Even though it’s inextricably tied to one’s overall health and well-being, oral health is often a less-considered aspect of healthcare. And that’s a problem, compounded by the fact that dental insurance is expensive and thus inaccessible for many Americans. The National Institutes of Health’s recent Oral Health in America: Advances and Challenges report found that public dental insurance is limited for minority and low-income populations. Furthermore, about half of the children in the United States don’t get regular dental care; race and socioeconomic factors play significant roles in this lack of care. But chatbots may offer a cost-effective way to help reduce this dental-care gap.

Researchers at Thailand’s Prince of Songkla University set out to see how a chatbot could help with toothbrushing training with two separate chatbot studies. The first was a pre-pandemic study in which caregivers of children were given in-person toothbrushing training using the 21-Day FunDee chatbot. The second, which was conducted during the pandemic and therefore remote, extended the use of the FunDee chatbot to 30 days and incorporated more video demonstrations of toothbrushing. The goal of both studies was to gauge the effectiveness of using chatbots to prompt caregivers to give children better oral hygiene care.

Both studies were based on Protection Motivation Theory (PMT), the idea that people will be motivated to act in self-protective ways if they perceive a threat to their health. The first study included a plaque score that was tallied after 21 days of an in-person chatbot course. The second study gathered data through in-depth interviews after the participants had used the FunDee chatbot for 30 days. Then the two studies were compared to see how in-person training fared against remote-only chatbot use.

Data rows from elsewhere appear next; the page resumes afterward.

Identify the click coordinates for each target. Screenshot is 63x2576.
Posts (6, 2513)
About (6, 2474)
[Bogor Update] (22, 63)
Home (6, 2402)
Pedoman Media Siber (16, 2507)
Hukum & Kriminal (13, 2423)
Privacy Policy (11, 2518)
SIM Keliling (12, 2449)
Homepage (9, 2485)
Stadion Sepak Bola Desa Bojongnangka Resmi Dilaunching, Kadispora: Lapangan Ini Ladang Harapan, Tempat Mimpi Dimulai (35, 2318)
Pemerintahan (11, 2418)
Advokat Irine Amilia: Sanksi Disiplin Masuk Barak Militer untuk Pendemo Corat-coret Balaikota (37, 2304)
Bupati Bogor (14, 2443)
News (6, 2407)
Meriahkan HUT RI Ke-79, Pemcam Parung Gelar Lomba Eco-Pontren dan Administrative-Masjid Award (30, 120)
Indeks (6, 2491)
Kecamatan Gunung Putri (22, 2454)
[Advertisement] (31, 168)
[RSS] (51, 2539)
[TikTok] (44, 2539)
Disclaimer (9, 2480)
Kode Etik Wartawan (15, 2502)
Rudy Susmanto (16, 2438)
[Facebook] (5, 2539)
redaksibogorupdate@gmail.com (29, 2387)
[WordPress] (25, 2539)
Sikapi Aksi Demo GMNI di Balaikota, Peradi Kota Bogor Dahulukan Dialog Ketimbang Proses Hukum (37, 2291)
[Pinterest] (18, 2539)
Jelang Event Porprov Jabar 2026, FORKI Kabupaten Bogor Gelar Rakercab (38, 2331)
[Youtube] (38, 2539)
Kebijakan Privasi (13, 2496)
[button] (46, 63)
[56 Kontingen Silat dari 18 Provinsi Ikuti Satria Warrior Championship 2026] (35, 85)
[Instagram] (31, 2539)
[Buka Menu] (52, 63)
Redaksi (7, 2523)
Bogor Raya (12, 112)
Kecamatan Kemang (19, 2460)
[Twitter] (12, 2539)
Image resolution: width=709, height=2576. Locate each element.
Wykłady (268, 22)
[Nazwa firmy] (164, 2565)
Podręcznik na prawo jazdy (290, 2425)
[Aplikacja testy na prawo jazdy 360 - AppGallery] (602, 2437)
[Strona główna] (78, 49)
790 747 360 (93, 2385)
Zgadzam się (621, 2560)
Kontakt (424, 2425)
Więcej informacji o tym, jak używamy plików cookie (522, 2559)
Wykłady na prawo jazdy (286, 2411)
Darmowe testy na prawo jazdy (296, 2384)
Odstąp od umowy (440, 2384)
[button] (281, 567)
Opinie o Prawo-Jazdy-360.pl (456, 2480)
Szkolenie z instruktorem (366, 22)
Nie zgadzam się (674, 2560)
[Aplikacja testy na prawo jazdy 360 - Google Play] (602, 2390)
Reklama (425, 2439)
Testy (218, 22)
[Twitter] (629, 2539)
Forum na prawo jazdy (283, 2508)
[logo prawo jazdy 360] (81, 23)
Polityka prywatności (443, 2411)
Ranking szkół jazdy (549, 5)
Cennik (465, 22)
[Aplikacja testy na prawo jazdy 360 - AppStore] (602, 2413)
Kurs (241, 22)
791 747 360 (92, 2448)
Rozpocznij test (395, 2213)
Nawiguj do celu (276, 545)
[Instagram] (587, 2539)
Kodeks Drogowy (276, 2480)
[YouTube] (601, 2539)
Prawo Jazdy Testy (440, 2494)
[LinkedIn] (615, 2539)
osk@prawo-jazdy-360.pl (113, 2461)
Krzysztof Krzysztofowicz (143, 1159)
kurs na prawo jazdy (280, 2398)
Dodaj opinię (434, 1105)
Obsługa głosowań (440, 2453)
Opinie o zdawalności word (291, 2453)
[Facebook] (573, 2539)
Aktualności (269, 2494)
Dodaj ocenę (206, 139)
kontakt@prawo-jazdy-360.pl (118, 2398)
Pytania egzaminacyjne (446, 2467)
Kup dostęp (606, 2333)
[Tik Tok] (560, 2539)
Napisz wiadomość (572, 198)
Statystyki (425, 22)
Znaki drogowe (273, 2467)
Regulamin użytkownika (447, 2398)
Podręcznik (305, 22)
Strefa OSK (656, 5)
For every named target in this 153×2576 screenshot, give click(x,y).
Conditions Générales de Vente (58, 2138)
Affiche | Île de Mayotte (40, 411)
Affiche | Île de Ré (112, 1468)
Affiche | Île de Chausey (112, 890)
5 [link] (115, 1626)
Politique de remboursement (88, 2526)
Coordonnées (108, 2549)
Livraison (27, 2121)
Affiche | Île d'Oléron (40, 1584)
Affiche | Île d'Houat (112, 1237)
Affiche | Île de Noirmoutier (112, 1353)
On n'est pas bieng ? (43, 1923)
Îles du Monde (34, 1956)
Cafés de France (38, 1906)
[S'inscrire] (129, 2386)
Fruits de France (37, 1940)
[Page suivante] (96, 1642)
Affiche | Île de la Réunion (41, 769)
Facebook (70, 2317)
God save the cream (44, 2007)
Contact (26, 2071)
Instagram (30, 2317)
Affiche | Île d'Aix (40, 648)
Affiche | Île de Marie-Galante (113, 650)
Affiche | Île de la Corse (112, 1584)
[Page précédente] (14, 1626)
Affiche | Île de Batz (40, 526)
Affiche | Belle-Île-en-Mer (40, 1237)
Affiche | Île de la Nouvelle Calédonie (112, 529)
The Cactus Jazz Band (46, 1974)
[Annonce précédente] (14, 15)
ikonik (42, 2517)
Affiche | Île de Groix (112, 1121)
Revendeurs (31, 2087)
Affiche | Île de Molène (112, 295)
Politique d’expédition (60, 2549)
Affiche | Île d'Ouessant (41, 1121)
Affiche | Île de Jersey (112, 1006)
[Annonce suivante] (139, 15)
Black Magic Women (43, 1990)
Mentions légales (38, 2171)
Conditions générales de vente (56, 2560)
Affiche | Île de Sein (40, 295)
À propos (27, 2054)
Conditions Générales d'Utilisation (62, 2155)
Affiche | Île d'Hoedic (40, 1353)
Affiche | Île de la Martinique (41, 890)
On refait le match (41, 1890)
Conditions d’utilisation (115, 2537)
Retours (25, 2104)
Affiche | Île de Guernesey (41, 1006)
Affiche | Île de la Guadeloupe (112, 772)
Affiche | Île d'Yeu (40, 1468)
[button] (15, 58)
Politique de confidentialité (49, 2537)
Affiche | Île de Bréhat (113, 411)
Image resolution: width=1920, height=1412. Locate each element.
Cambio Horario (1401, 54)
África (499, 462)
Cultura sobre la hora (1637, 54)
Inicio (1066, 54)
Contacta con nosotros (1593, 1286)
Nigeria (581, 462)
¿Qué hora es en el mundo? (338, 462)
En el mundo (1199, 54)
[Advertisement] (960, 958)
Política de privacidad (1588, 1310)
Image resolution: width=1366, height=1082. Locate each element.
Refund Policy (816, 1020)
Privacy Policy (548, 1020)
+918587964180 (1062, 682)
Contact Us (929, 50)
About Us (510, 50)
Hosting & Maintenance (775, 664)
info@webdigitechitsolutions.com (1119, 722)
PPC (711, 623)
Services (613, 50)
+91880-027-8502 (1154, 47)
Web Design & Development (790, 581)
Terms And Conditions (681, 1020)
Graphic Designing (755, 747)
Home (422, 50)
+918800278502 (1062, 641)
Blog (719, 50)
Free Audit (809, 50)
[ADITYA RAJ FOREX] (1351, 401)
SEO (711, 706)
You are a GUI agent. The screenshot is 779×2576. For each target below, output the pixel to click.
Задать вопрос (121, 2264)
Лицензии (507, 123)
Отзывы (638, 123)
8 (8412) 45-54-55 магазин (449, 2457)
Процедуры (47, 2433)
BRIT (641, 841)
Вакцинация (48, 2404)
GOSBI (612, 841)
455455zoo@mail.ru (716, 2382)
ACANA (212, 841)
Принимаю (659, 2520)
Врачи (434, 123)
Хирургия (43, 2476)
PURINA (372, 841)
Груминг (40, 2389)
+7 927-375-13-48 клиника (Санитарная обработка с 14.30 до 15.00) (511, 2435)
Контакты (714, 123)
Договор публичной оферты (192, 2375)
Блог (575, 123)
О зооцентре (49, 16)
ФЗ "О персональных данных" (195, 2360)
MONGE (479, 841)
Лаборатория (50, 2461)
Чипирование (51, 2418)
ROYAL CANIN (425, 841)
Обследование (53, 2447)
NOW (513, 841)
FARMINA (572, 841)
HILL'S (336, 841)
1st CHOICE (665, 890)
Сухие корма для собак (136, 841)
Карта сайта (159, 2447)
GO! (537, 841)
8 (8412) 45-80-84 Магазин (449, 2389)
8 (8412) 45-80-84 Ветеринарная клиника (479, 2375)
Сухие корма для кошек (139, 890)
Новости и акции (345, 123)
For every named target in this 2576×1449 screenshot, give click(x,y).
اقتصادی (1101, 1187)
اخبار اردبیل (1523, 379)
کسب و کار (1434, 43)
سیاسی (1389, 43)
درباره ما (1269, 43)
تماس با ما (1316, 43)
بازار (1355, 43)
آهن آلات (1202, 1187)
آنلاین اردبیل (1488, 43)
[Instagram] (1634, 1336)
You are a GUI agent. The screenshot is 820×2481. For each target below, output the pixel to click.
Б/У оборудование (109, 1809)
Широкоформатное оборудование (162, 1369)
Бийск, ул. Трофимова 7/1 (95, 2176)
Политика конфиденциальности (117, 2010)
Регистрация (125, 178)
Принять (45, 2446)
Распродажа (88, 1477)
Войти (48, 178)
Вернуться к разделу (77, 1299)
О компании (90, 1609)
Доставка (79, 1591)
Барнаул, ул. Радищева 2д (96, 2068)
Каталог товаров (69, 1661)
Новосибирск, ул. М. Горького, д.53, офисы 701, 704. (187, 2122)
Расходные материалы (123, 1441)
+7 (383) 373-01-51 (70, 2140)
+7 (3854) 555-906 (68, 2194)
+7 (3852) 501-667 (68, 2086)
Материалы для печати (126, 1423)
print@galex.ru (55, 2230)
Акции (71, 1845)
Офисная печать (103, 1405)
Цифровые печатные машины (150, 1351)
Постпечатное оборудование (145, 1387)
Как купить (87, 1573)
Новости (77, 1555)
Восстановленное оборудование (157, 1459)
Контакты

The results? Both in-person and remote chatbot use did comparatively well, increasing the participants’ overall understanding of oral health, as well as the levels of toothbrushing for children by caregivers. Notably, researchers found that the remote-only chatbot program showed that people can improve their toothbrushing skills without the need for in-person training. While chatbots can’t solve all the problems of the lack of dental care for children, they may be able to get them brushing better. And that’s a start.